To raise public interest in the disputed churches in Georgia, a local NGO called Multinational Georgia, and with the support of Armenian Embassy and Armenian Assembly, organized a tour for Georgian historians and media representatives to the Debed Gorge in Armenia where two 13th century churches are located. Georgian historians say that based on the architecture, frescoes and graves with Georgian-alphabet inscriptions that the churches of Akhtala and Kobair are of Georgian origin. Both Akhtala and Kobair are now on Armenia’s territory and both are disputed subjects between the two countries.
Akhtala is located in the Lori Province on the left bank of the Debed River. On October 30, a Sunday, four or five people were in the church, lighting candles. There were no signs of giving mass or a sermon as it is traditional in Christian churches, however. In the yard of the church a rock band was playing, which caused some surprise, however I was told that a music clip was being shot and in Armenian churches they have liberal approach so it isn't unusual to play noisy music in the yard of an old church. The musicians were Americans, of Armenian origin.
The locals know that this church is the subject of dispute, however they unanimously stressed that Georgians and Armenians should solve all such problems in a friendly way. “We, the local population, know that they are Georgian churches, but I don't have much information about it. In our region both Georgians and Armenians live together and we have good relations with each other. We go to church from time to time, light candles and pray,” said Anait Taamryan to The Messenger. However on the question if sermons are held in the church regularly she had no information. “I do not know--maybe yes,” she answered in the local way.
Historian Eldar Bubulashvili told the journalists visiting the church that the Akhtala Monastery was founded in the 13th century by Ioane Mkhargrdzeli, who is buried there. The unique frescos here include those with St. Nino and St Mariam, which are very interesting.
As the local priest of Akhtala Church, Vazgen Kirakosian said, mass in the Akhtala Church was restored two years ago and is conducted in Armenian. However, the Georgian Patriarchate's representatives say that this is a violation of an agreement between the two churches.
Representative of youth movement Davitiani at the Georgian Patriarchate, Kote Svanadze, said that there was an agreement between the two patriarchates to halt any masses given in disputed churches until this issue is solved. However the agreement is being violated since in Akhtala the sermon is held in Armenian while rehabilitation works are being carried out in the Kobair church a few kilometres away.
“We only give mass and serve in the church; we are not supposed to discuss issues that have to be decided between two countries. Whatever I may answer to your questions is my personal opinion and not the official position,” Vazgen Kirakosian said.
The renovation of the Kobair church, which is in extremely poor condition, is also a subject of disagreement. Some analysts say that this violates the agreement between the two Patriarchates, as it was not agreed with Georgian Church whether the Armenian Church could begin restoration. The walls of the church are in ruins and cold weather is damaging the unique frescos.
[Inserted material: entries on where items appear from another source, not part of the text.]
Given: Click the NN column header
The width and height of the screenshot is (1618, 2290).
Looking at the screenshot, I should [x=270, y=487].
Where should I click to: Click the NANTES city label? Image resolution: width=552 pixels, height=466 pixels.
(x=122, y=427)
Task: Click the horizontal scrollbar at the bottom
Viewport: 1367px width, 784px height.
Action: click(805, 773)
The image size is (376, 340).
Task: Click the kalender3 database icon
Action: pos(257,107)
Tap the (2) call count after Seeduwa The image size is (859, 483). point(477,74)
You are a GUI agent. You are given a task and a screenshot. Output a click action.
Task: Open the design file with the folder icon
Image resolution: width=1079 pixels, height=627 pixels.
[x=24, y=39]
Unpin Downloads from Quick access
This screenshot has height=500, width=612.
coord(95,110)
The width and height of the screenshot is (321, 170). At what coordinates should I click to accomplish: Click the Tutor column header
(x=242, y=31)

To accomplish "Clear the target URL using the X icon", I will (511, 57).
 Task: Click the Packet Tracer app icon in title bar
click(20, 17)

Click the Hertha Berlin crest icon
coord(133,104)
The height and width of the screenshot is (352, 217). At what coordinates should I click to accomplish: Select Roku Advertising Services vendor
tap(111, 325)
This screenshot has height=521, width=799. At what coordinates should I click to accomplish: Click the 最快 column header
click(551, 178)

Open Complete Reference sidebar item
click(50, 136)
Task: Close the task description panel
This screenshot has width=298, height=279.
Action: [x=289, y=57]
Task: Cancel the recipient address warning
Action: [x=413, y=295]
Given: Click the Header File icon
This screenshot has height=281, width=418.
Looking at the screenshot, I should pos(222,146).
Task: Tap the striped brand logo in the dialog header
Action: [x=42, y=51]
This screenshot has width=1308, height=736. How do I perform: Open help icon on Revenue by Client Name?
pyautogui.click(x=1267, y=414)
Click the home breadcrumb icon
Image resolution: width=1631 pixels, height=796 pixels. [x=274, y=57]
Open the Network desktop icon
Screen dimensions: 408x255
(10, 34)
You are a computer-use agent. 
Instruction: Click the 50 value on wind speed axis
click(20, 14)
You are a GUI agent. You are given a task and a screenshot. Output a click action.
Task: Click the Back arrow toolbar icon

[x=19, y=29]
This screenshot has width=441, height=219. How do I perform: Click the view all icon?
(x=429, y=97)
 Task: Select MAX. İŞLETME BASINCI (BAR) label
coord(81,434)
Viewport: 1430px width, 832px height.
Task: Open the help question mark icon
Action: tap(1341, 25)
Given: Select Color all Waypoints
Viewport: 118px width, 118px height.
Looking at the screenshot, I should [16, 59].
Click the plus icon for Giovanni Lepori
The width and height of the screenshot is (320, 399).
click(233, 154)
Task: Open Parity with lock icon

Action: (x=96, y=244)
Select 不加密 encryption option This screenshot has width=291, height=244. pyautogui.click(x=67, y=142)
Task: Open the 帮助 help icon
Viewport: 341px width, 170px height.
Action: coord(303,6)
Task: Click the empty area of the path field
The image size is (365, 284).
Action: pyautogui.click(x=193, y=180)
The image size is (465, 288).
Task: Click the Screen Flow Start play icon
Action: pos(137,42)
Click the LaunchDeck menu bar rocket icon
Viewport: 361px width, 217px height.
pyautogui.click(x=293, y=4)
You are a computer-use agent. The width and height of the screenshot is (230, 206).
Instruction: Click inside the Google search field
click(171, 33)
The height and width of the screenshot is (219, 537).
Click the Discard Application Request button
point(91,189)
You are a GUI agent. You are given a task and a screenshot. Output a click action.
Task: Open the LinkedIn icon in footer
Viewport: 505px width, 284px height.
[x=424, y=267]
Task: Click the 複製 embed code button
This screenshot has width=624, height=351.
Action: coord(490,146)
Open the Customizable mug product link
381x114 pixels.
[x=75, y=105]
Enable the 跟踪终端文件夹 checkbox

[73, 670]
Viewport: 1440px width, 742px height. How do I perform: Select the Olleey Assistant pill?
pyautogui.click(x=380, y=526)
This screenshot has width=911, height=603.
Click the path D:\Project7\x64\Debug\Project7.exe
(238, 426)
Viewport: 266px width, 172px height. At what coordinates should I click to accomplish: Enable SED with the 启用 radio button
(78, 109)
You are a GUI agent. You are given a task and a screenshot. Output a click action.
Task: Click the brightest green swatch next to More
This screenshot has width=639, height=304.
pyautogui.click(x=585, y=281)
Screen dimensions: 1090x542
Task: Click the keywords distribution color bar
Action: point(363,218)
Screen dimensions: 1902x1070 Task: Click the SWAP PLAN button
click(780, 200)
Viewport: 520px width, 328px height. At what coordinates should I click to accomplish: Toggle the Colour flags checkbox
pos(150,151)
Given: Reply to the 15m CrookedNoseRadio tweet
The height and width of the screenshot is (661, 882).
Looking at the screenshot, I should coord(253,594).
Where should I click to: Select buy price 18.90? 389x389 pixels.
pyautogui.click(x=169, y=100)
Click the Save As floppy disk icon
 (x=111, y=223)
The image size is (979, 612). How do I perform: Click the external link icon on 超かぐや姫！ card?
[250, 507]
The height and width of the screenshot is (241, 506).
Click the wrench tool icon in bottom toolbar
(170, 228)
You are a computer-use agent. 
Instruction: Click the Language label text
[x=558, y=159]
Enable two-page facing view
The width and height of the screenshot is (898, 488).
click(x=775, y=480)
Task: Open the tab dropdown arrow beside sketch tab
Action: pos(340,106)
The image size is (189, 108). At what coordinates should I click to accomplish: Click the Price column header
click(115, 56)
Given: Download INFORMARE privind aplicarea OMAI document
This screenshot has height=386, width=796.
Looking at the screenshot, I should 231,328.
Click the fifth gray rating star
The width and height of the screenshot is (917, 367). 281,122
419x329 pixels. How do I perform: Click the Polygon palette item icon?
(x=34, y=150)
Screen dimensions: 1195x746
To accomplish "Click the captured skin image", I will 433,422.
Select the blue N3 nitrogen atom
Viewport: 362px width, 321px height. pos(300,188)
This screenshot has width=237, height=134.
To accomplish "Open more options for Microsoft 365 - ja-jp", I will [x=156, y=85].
The Vice Mayor of Alaverdi, Artur Kharatian, said: “I think this is an issue historians should discuss. It is not easy to give an answer on church ownership, but I can say one thing for sure--that this issue should not cause confrontation between two nations!”
“Armenians do not dispute that the churches are Orthodox, however there is disagreement on whether the churches were built by the Armenian Orthodox or Georgian Orthodox people. At an epoch when those churches were being built, the Debed gorge was included in Georgia’s territory and Georgians were living here. Evidence of this are the graves of people with Georgian inscriptions, and the fact that Georgian Church jurisdiction included these churches,” said historian Jaba Samushia. He said that today what is most important is that the churches be saved because as time passes the weather is destroying them.
Arnold Stepanyan, Chairman of Multinational Georgia said negotiations have begun on three disputed churches, those of Akhtala, Kobair and Khujabi. Some progress has been reached in for Khujabi and Kobair and discussions are also in progress on six Armenian churches located in Georgia.
“I think both sides should find certain compromises and agree on specific issues. The negotiations must continue so issues are solved peacefully,” Stepanyan said. “We should try to do everything for the sake of our nations. This is very sensitive issue and we want to restore friendship between the two Churches,” he added.